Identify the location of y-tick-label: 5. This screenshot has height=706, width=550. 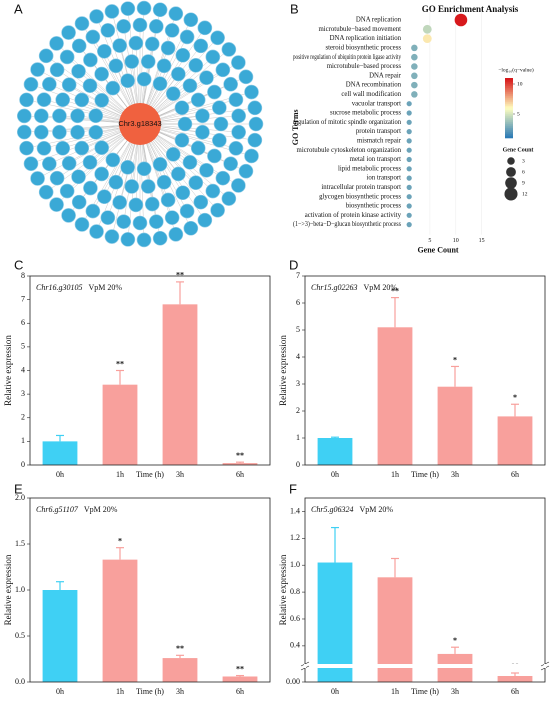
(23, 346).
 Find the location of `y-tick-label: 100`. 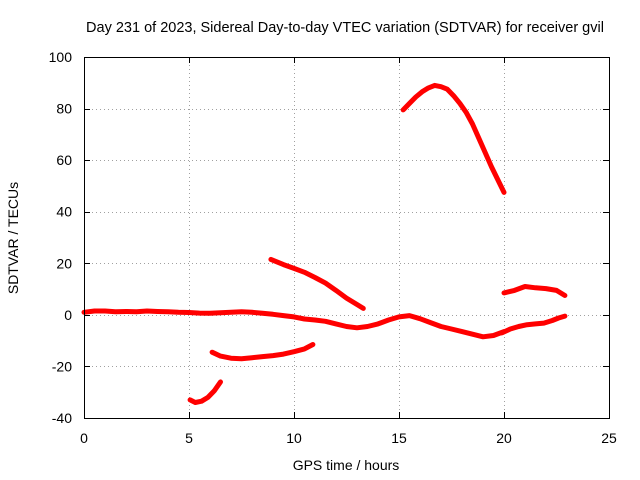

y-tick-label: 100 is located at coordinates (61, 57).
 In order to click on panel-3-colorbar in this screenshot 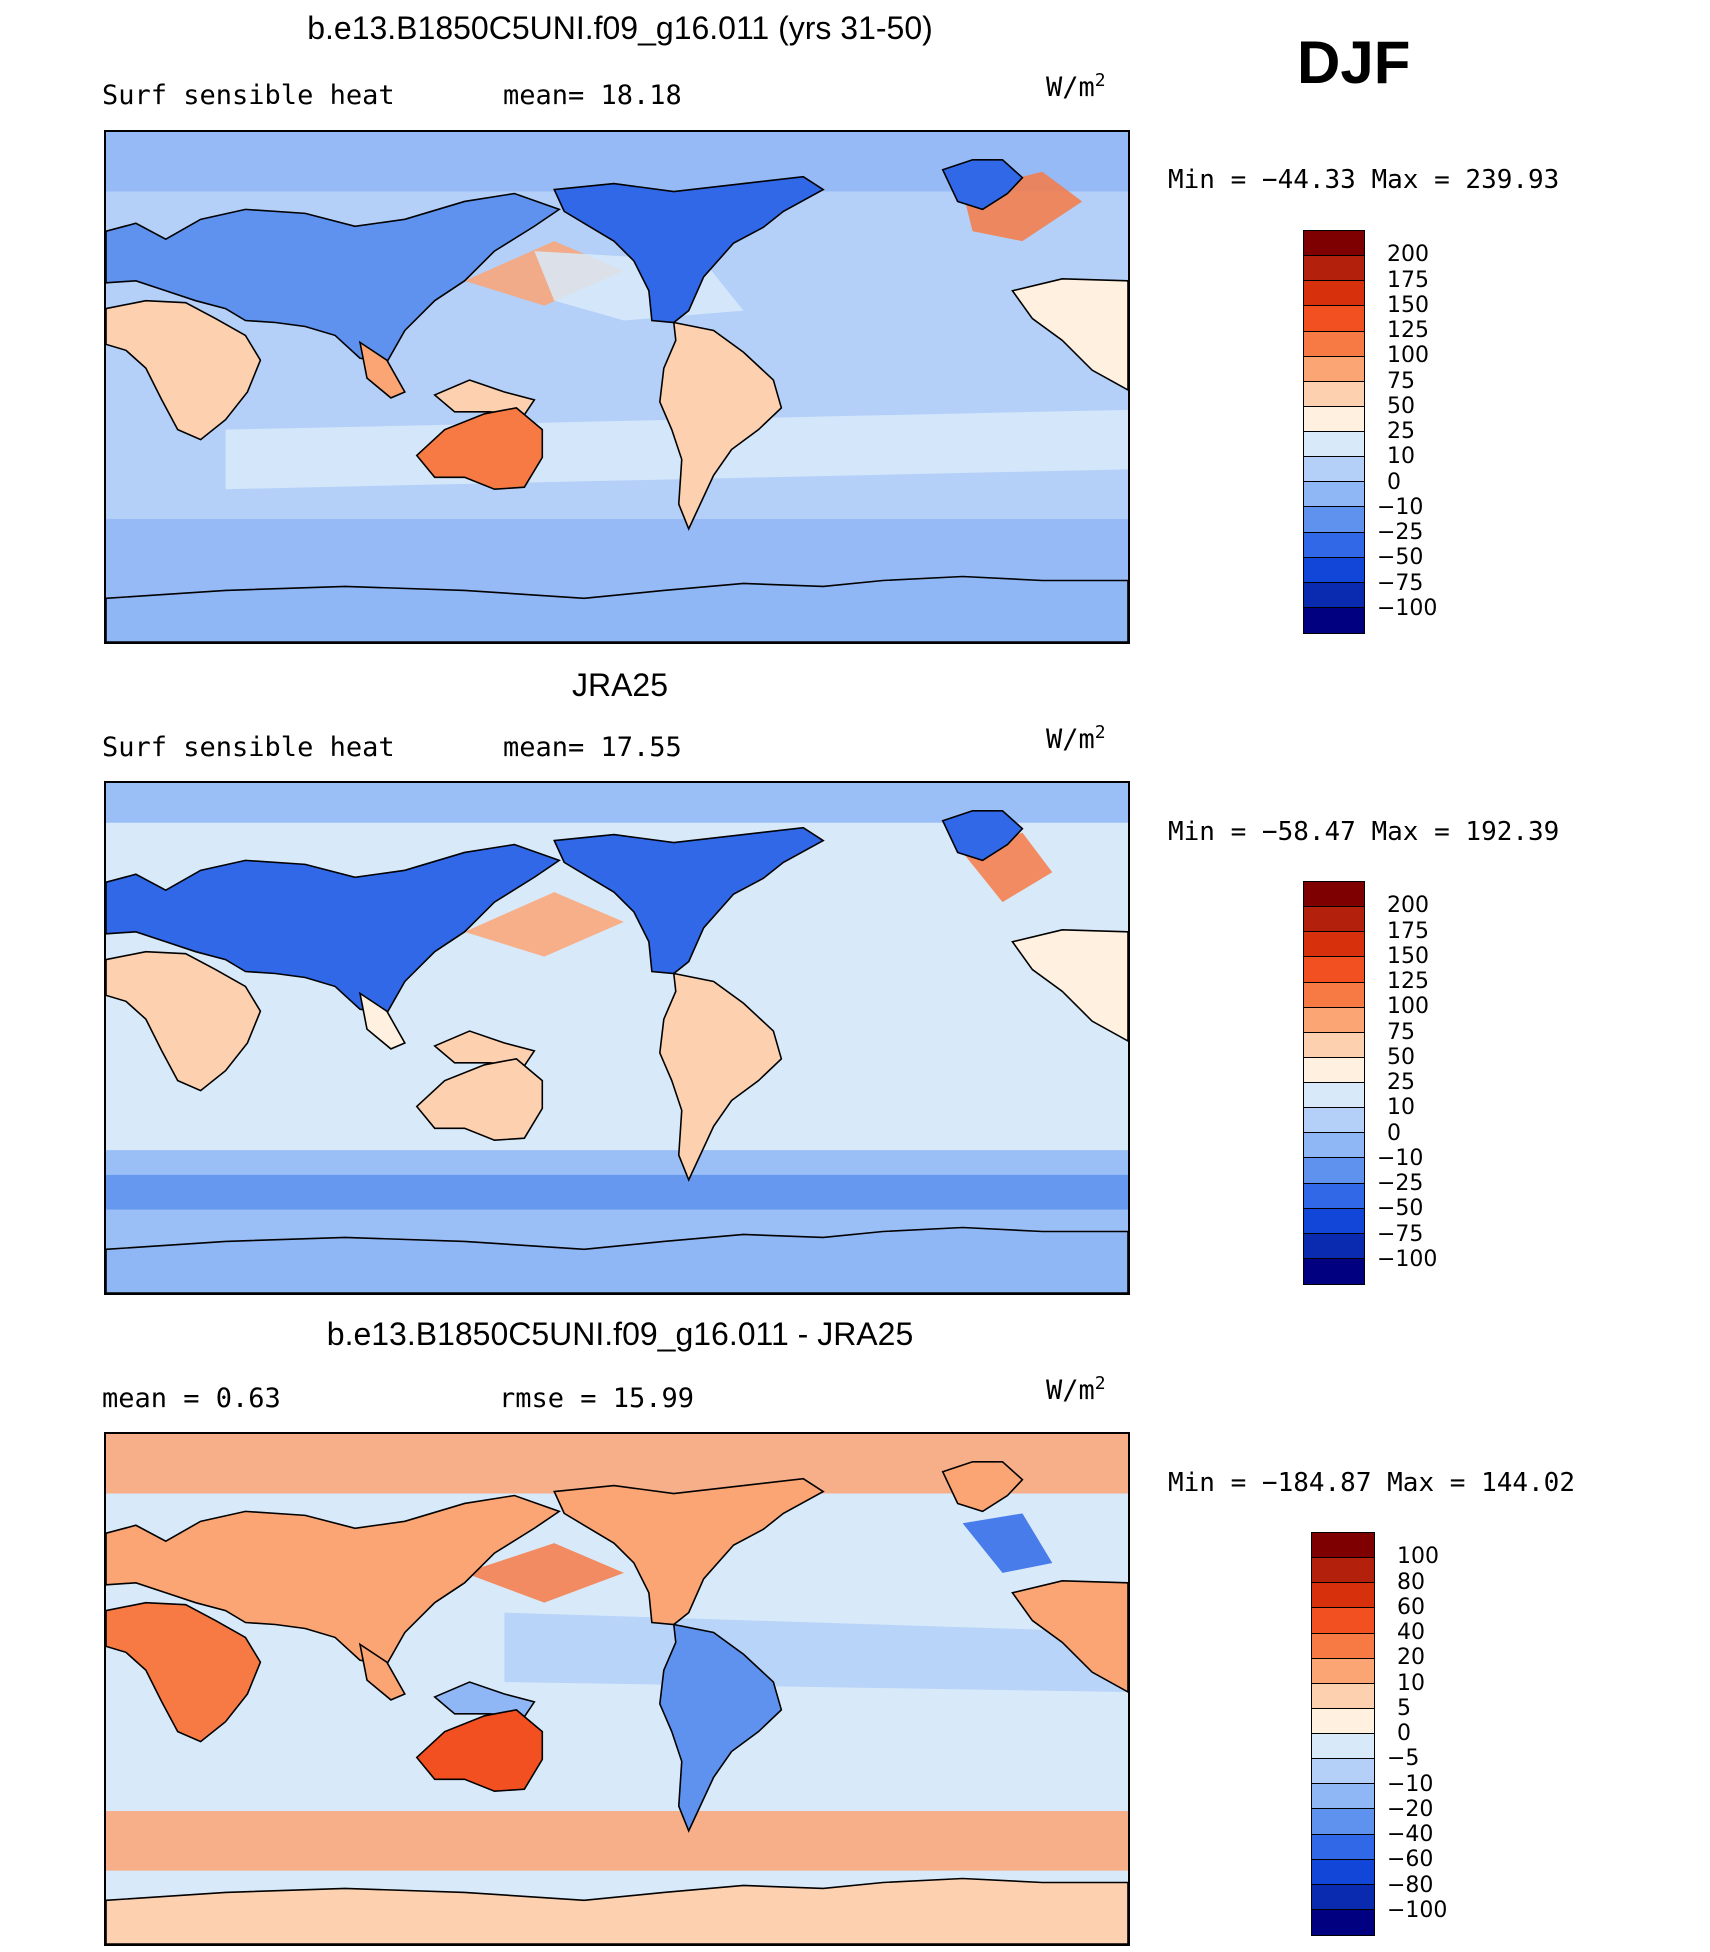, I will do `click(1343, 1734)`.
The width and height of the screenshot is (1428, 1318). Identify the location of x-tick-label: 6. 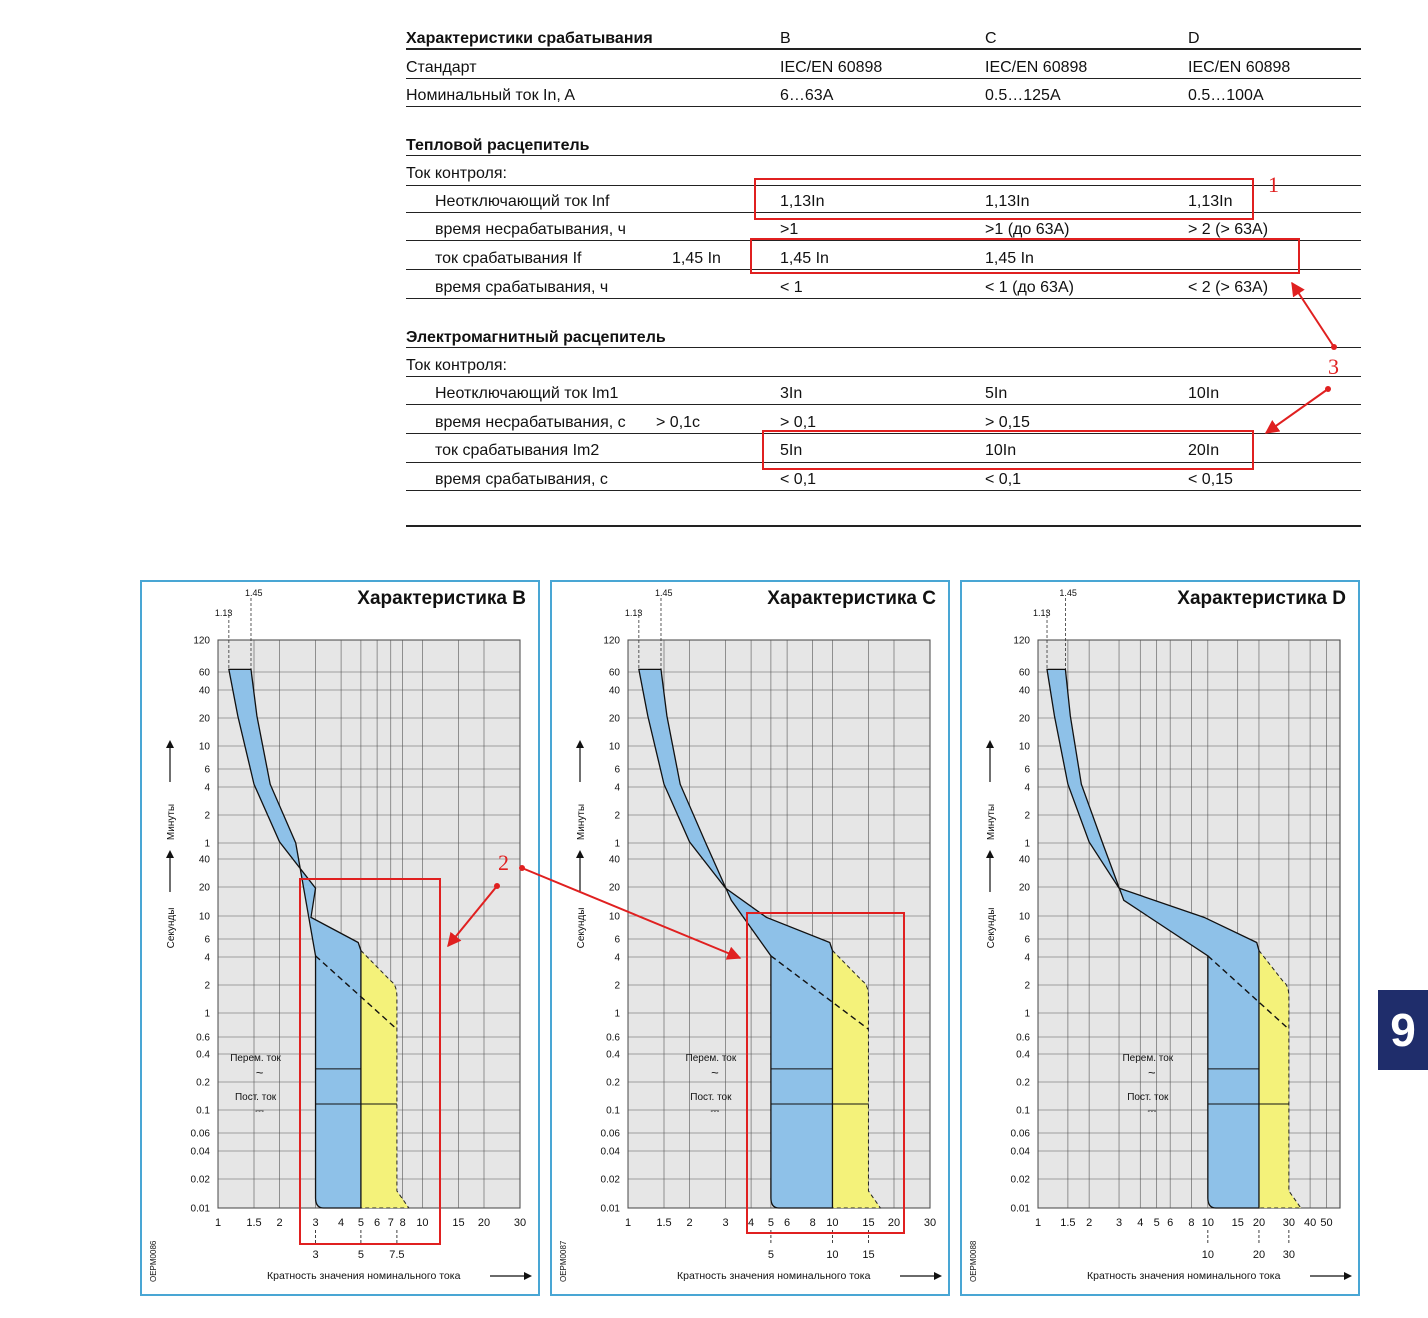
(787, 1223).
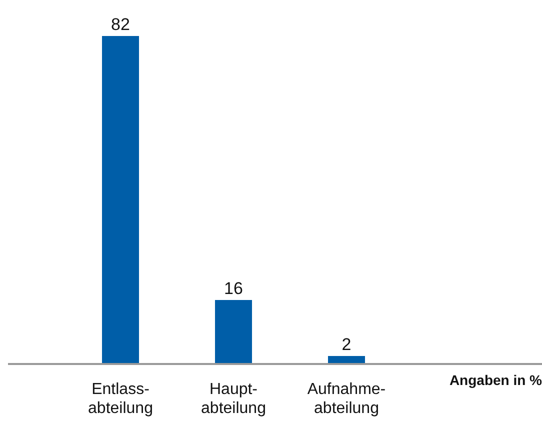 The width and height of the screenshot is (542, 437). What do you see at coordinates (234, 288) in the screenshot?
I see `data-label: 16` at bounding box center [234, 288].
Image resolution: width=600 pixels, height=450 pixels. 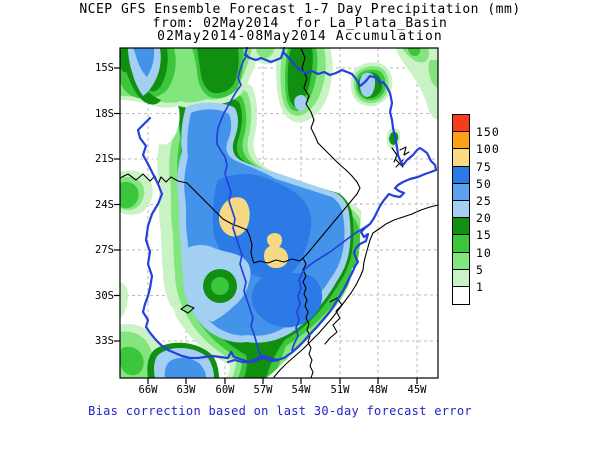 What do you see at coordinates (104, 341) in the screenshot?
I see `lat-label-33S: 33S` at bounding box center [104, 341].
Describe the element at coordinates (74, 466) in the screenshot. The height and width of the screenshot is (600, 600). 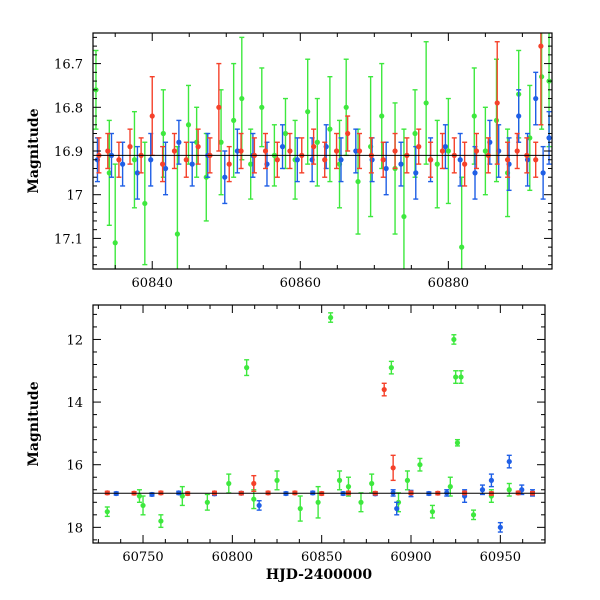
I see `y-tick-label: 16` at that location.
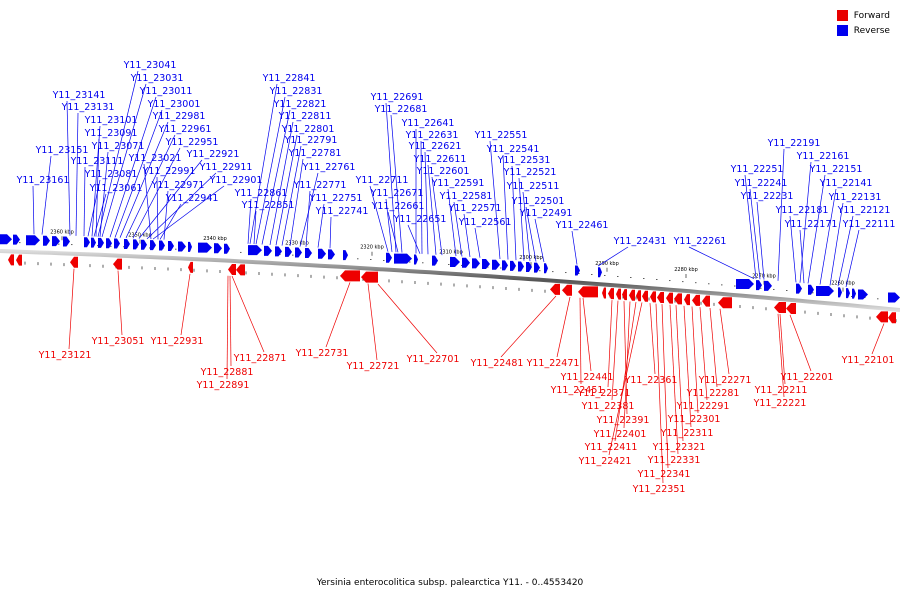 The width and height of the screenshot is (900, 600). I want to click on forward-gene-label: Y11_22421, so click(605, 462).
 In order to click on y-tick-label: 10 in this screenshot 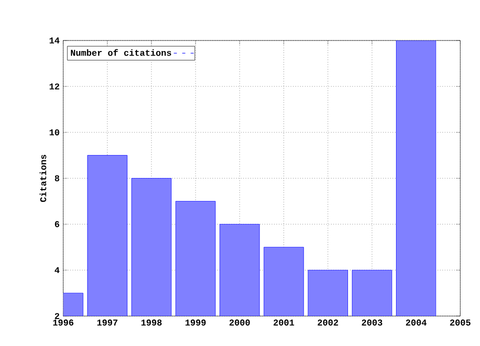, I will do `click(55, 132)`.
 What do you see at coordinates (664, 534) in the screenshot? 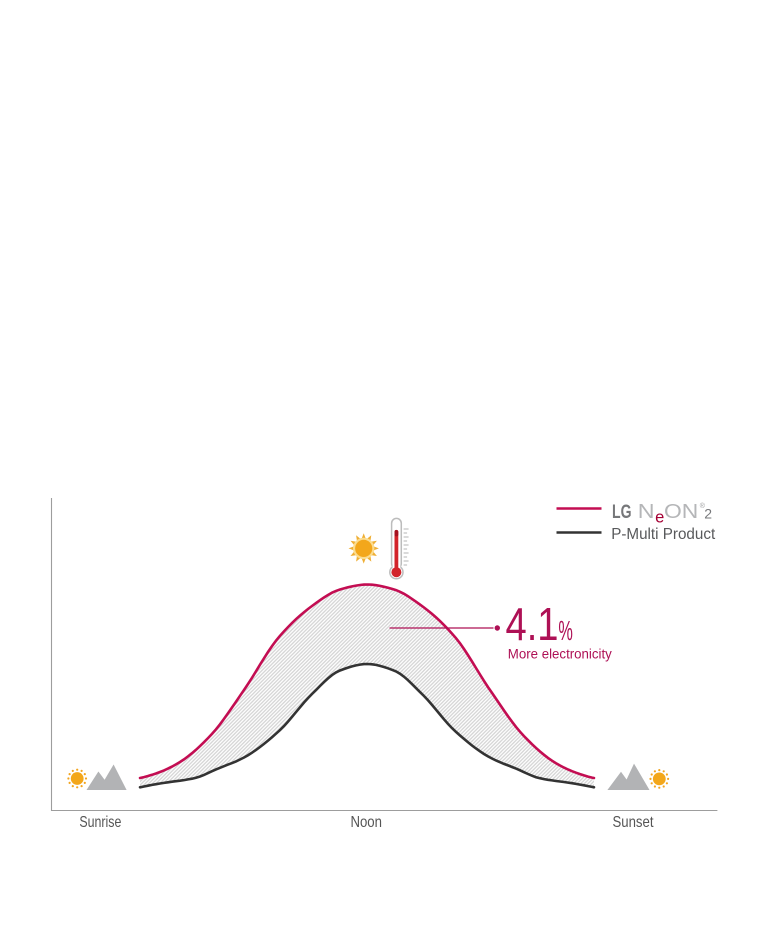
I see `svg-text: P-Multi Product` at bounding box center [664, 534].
● ● ● ● ●
Work task >>
Reproduce the stretch of records from the very start through the line that contains "y-tick-label: 100 is", word for word and without the pictures.

Expected answer >>
Identify the location of y-tick-label: 5. This screenshot has height=706, width=550. 
(23, 346).
 Find the location of `y-tick-label: 100`. 

y-tick-label: 100 is located at coordinates (61, 57).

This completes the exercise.